| DATA RECORDS |
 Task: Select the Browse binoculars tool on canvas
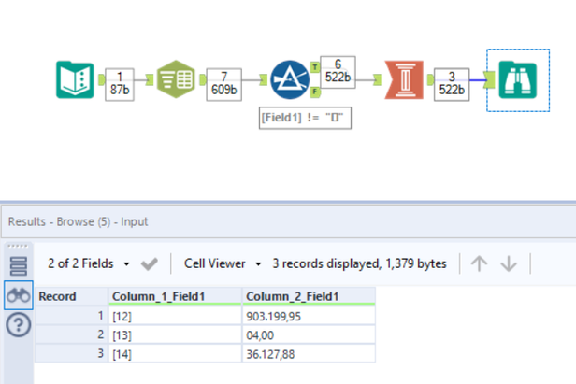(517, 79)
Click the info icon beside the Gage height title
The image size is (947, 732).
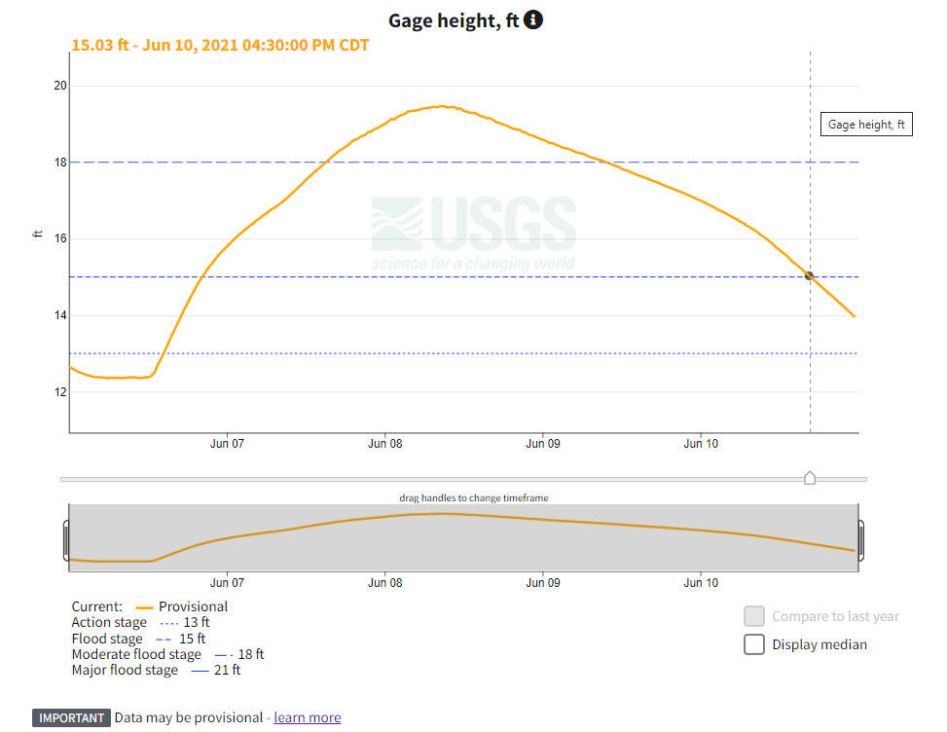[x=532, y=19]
---
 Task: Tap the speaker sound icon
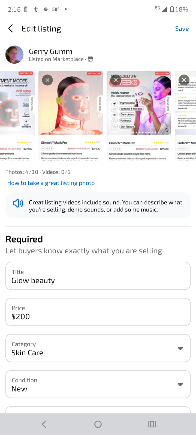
--
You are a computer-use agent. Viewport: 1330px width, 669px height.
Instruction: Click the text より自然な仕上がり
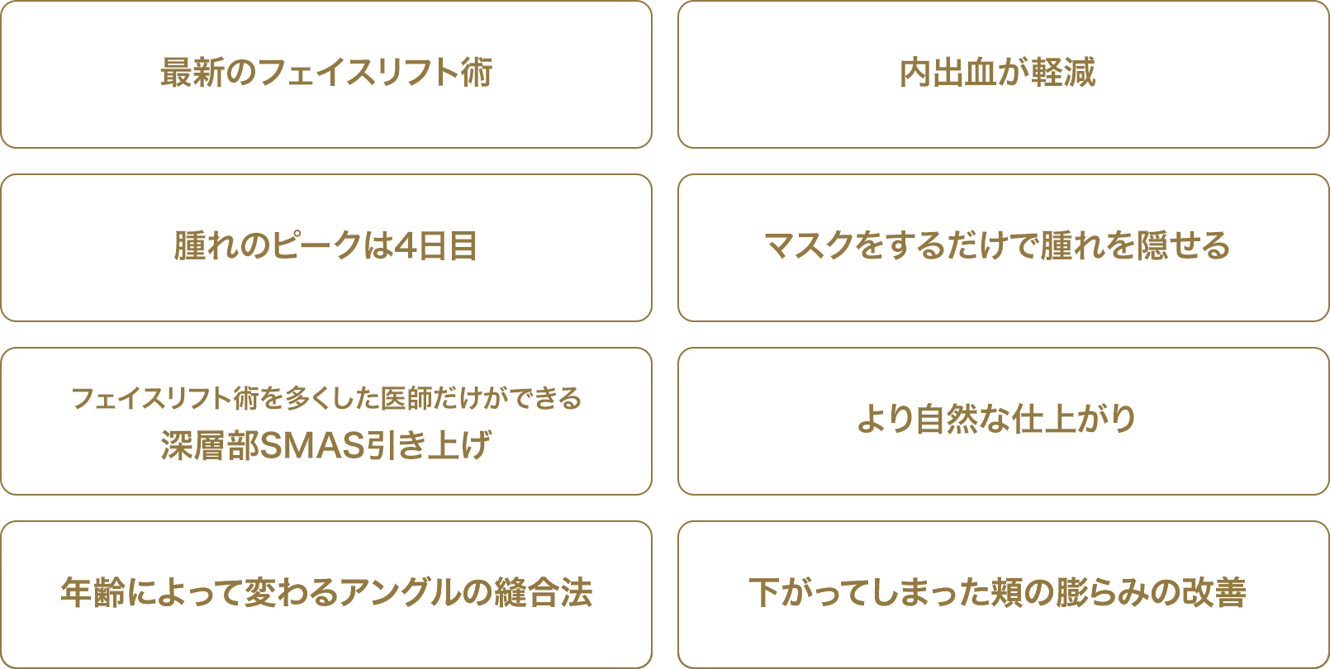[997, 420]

| BRIEF |
Filter the records above for lines with "icon".

| COMPLETED EXERCISE |
Click the info icon beside the Gage height title
 Task: Tap the speaker sound icon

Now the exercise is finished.